When I do the rounds of my favourite craft and design blogs, I get an impression of tranquillity. Of long days without hurry, filled with beautiful objects and the elation of creating. Of time. Of taking time. Of there being time to take. Even when I look at my blog.
Perhaps my blog’s a way of pretending to myself that I live this tranquil unhurried life. A fantasy where the tyranny of full-time paid work doesn’t dominate, an electronic ‘la-la-la I can’t hear you’? (It might just be ego and ‘look at me!’) Or maybe my blog’s a shrine to a part of life I value – it venerates the short times when I can take time. I find myself envying the bloggers I visit, because you only show me that one side of your life, the beautiful quiet inspired part of your existence. And I believe you, that it’s like that.
19 July 2007
I started a new job last week. In the large induction manual on my desk was a code of conduct, most of which was about not stealing things and playing nicely with others. And one short paragraph about employees being expected to ‘maintain a standard of dress generally acceptable to the business community’. No further information than that.
This has been niggling at me all week, particularly when I am trying to get dressed in the morning. Does this mean a suit? (I only have one suit, it’s a summer suit, and I don’t particularly like it any). Does it mean a jacket? (I have a couple of jackets, but they are hell to type in). Does it just mean ‘no jeans’? (turns out they allow jeans on Fridays). Who is this ‘business community’ anyway and who are they to tell me what’s acceptable to wear?

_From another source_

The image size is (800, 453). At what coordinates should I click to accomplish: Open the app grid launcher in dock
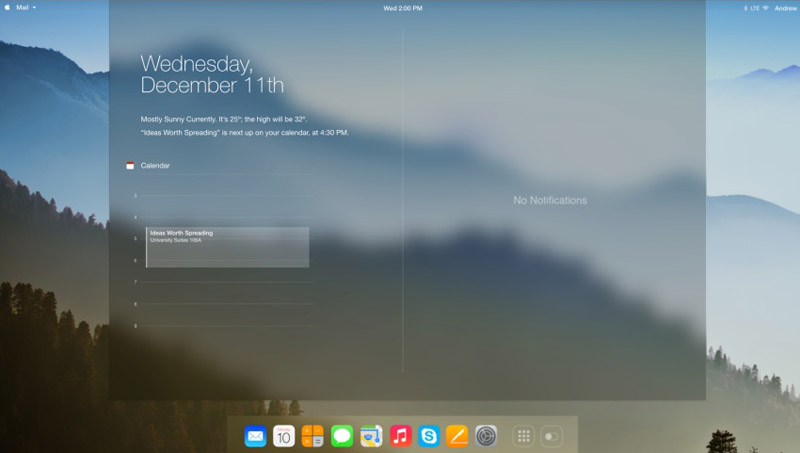point(523,436)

My colleagues in the new job are mostly men. It’s easy for them: one pair of polyester pants, one button-up shirt (ironed) and a tie in their desk drawer for appointments. On Friday, replace polyester pants with jeans. The end.
But me? There’s some subtle line out there, one side of which is ‘business’ and the other ‘casual’. But it’s not a line I understand, it seems to move, and loop back onitself, and twist about and disappear altogether. Take my red skirt:
Is it ‘casual’ because it’s corduroy? Because it has jean-style pockets, fly and top-stitching? Or, if worn with a jacket, a button-up shirt and nice shoes, can it morph into ‘business’?
What about my grey skirt? Can look very business, being sober in colour and design. But I have no jacket to match it – does that push it back over the ‘casual’ line?
Jeans. Somewhere there is a stone tablet on which is carved ‘thy jeans shall never be other than casual’. I beg to differ. I can look smarter and more business-like in a pair of (clean, dark) jeans, boots and a jacket, than I can often manage in any of my other clothing. Why have we taken against this pair of pants and made it shorthand for ‘unacceptable’? What makes jeans jeans? The pockets? The top-stitching? Denim? What?
Suits. There’s another stone tablet on which is carved ‘thou shalt be all one colour and texture’. This is what I hate about suits. There’s nothing to suggest that I may have legs or arms, an upper body or lower body. In a suit, I am a head and a pair of hands poking out of a uniform fabric lump. I feel like a sofa.
Perhaps that’s the definition of the line. Casual: others can see that you have a body and personality which may be differently shaped to others’. Business: you have a head and the rest of you is a monotone blob which is completely interchangeable with any other blob on the market. The question for me is: how much of a blob am I willing to be?
Edited to add: This article about dressing for success gives me the heebie-jeebies. Whatever happened to being judged on your talents/?
15 July 2007
I’ve been making socks.
A half-done sock masquerading as a sculpture.
My feet masquerading as waxworks.
The problem with socks? There’s a tremendous sense of achivement when one is complete, until you realise you still have to make another one.